§ Problems:
**a.** In the HMO licensing text, rewrite the paragraph beginning "Selective Licensing: local housing authorities have the power" as a short bulleted list that keeps its main facts.
**b.** Answer these questions from the HMO licensing text, marking each answer to match:
(i) From what date does mandatory HMO licensing apply to properties occupied by five or more persons?
(ii) What is the minimum floor area of a sleeping room for two persons aged over 10?
(iii) Below what floor-to-ceiling height is part of a room discounted when calculating floor area?

§ Provided passage:
-=-=-=-=-

If you are a landlord of a residential property occupied by more than one household, it may need to be licensed under the Housing Act 2004. We can provide specialist advice in relation to HMO licensing requirements.

There are three categories of licensing:

Mandatory HMO Licensing:  From the 1st October 2018 this applies to properties which are occupied by five or more persons who together do not form a single household and the property contains shared facilities such as a kitchen, bathroom or toilet.

Additional licensing: local housing authorities can designate all or part of their district as subject to licensing requirements in relation to specified types of HMO’s – which are not covered by the mandatory licensing scheme.

Selective Licensing: local housing authorities have the power to extend the licensing regime by designating all or part of their district as subject to selective licensing. More and more London Boroughs are choosing to adopt selective licensing schemes whereby most private rented properties that fall within the scheme boundary need to be licensed.

Room Size: From 1st October 2018 HMOs that are subject to mandatory licensing are also subject to a minimum room size.

Rooms that are used for sleeping must have a floor area of at least:

  • 6.51 square metres for one person aged over 10.
  • 10.22 square metres for two persons aged over 10.
  • 4.64 square metres for one person under 10 (rooms under 4.64 m2 cannot be used for sleeping).

If part of a room provides less than 1.5 metres between the floor and ceiling, this portion of the room is discounted when calculating floor area.

The above criteria are statutory minimums as local authorities have discretion to set higher standards.

Authorities must specify the maximum number of persons (if any) who can occupy a room for the purpose of sleeping accommodation, both in relation to persons under 10 years and those aged 10 or over.

-=-=-=-=-

§ Raw data:
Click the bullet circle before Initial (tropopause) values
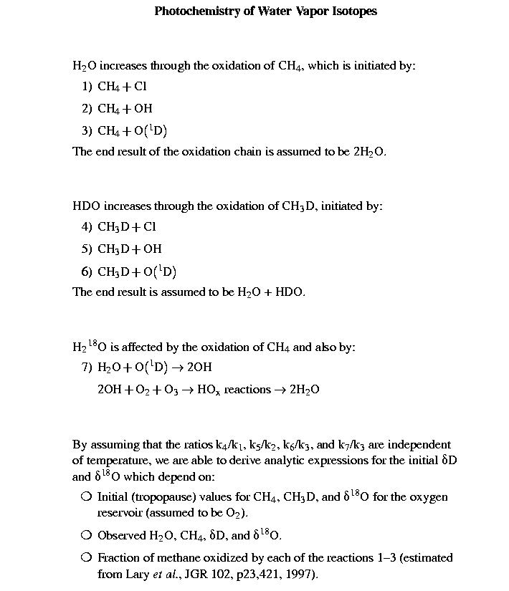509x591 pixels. point(85,496)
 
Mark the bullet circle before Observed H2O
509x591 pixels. point(85,535)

-=-=-=-=-

§ Exercise responses:
**a.**
- Local housing authorities can extend the licensing regime by designating all or part of their district for selective licensing.
- More and more London Boroughs are adopting selective licensing schemes.
- Under these schemes, most private rented properties within the scheme boundary need to be licensed.

**b.**
(i) 1st October 2018
(ii) 10.22 square metres
(iii) 1.5 metres